Analyzing their data, they found that pentadecane concentrations increased with an increased abundance of cyanobacterial cells, and the geographical and vertical distribution of the hydrocarbon was consistent with the ecology of these microbes.

Cyanobacteria Prochlorococcus i Sinecococcus they are responsible for about a quarter of the global ocean’s conversion of solar energy into organic matter (primary production) and pre-laboratory cultivation revealed that they produce pentadecane in the process.

Valentine explains that cyanobacteria probably use pentadecane as a stronger component for highly curved cell membranes, such as those found in chloroplasts (the organelle that does photosynthesis).

The pentadecane cycle in the ocean also follows the dielial cycle of these cyanobacteria: their vertical migration to water in response to changes in light intensity over the course of a day.

Together, these findings suggest that cyanobacteria are in fact the source of biological pentadecane, which is then consumed by other microorganisms that produce the carbon dioxide that cyanobacteria use to continue the cycle.

Natural cycle of the Earth's hydrocarbons.  (David Valentine / UCSB)Natural cycle of the Earth’s hydrocarbons. (David Valentine / UCSB)

Love’s team identified dozens of bacteria and surface archaea that flourished in response to the addition of pentadecane to their samples.

They then tested whether microbes consuming hydrocarbons could also break down oil. The researchers added an oil hydrocarbon to samples getting closer to areas with active oil leaks, in the Gulf of Mexico.

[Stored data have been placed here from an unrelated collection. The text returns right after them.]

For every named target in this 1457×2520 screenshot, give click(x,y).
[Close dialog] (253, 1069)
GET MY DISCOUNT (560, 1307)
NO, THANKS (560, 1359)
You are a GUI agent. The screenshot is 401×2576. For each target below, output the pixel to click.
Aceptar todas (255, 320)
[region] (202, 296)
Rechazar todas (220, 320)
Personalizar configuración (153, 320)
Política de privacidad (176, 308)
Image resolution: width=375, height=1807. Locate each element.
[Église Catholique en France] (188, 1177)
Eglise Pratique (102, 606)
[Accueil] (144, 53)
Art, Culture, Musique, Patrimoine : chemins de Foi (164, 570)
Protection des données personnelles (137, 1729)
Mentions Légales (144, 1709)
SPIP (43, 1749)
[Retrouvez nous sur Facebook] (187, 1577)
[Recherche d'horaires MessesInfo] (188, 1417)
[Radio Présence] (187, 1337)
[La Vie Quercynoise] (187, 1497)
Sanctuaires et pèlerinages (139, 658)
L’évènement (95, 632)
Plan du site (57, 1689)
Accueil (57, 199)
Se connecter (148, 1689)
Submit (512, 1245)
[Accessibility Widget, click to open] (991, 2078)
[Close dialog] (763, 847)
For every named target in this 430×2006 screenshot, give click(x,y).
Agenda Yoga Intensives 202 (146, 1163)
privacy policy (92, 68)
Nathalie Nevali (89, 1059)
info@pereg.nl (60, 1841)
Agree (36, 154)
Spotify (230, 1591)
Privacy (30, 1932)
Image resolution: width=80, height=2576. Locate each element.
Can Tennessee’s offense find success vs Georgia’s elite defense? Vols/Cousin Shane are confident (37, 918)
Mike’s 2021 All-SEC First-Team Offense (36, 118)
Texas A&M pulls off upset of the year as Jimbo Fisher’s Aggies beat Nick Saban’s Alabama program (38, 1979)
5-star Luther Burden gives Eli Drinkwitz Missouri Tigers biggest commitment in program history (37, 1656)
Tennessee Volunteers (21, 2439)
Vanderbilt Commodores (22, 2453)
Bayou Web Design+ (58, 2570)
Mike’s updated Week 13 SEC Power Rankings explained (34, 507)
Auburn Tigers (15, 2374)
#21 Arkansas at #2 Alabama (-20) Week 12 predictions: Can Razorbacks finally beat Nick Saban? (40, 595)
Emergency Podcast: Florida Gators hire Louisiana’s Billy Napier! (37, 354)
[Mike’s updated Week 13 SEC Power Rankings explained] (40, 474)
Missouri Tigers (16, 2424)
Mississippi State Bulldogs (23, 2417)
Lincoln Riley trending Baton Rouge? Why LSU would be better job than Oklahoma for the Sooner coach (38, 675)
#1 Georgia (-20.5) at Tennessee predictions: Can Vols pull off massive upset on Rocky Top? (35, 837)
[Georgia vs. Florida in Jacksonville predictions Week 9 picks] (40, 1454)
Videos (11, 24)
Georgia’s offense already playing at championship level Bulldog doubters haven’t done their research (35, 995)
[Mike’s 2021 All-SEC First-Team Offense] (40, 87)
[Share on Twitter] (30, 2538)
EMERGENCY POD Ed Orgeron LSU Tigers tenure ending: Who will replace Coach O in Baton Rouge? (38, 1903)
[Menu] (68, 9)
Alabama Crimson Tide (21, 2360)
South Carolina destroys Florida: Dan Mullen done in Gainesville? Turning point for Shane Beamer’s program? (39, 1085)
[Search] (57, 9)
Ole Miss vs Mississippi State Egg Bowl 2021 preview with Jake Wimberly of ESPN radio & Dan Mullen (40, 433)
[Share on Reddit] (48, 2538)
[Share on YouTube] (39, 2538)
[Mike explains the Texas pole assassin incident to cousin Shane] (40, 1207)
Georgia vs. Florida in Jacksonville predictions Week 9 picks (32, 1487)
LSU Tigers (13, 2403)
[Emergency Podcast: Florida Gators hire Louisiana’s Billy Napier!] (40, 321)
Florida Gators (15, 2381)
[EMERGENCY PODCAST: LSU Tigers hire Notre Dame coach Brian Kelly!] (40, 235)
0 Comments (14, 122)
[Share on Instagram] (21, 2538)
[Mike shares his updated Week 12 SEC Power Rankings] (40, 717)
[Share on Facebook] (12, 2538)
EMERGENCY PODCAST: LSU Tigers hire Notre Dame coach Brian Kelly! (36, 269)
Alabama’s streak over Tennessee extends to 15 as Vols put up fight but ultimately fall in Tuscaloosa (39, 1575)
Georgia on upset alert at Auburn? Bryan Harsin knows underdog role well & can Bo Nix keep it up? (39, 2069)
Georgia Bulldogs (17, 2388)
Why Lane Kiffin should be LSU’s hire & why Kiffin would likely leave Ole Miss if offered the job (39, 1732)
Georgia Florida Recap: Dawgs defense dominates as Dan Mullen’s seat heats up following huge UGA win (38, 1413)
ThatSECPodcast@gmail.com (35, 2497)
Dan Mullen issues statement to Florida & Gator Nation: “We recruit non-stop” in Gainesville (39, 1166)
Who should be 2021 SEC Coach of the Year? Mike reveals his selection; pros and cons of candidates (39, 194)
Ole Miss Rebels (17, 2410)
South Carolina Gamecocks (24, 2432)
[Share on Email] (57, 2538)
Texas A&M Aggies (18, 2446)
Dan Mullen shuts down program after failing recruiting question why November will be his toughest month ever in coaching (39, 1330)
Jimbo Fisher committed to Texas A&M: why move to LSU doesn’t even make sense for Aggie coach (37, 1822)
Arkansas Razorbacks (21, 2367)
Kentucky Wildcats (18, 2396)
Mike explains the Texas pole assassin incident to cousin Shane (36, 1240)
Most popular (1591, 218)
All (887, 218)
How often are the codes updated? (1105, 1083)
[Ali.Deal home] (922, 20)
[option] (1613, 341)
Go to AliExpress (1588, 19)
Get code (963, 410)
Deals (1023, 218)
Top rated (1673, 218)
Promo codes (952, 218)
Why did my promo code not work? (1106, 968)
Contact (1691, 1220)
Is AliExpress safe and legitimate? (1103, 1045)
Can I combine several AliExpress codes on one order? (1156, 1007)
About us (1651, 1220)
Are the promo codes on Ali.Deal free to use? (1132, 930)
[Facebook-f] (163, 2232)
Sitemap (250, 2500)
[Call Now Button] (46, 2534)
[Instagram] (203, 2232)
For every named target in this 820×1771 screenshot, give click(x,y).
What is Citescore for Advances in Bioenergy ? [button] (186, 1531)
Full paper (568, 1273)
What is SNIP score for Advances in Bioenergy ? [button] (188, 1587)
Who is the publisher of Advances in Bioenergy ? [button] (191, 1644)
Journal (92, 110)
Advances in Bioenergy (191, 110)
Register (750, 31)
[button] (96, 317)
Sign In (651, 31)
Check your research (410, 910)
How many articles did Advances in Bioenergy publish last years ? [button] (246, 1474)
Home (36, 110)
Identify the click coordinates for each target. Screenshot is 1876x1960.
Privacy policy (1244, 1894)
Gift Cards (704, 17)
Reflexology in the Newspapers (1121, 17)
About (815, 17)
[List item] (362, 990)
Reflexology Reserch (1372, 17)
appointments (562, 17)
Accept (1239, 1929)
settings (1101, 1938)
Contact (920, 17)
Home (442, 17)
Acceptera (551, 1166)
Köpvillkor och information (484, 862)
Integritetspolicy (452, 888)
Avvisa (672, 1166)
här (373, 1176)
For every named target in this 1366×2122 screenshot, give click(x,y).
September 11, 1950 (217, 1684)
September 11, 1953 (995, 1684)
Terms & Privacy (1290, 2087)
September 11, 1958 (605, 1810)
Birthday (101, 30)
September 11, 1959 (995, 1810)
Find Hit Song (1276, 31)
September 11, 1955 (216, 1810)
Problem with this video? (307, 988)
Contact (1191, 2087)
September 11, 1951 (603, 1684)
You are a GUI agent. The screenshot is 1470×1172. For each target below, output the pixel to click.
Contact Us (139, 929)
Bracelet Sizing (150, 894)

Unfortunately, only marine samples from areas already exposed to non-biological hydrocarbons contained microbes that flourished in response to the consumption of these molecules.

DNA testing showed that genes designed to encode proteins that can degrade these hydrocarbons differed between microbes, with a stark contrast between those who ate organic hydrocarbons and those who devoured petroleum products.

“We showed that there is a massive, rapid hydrocarbon cycle that occurs in the ocean and that it is different from the ocean’s ability to respond to oil input,” Valentine said.

Researchers have begun sequencing the genomes of the microbes in their sample to further understand the ecology and physiology of the creatures involved in the Earth’s natural hydrocarbon cycle.

“I think [these findings reveal] how much we don’t know about the ecology of many organisms that consume hydrocarbons, ”Love said.

This research was published in Microbiology of nature.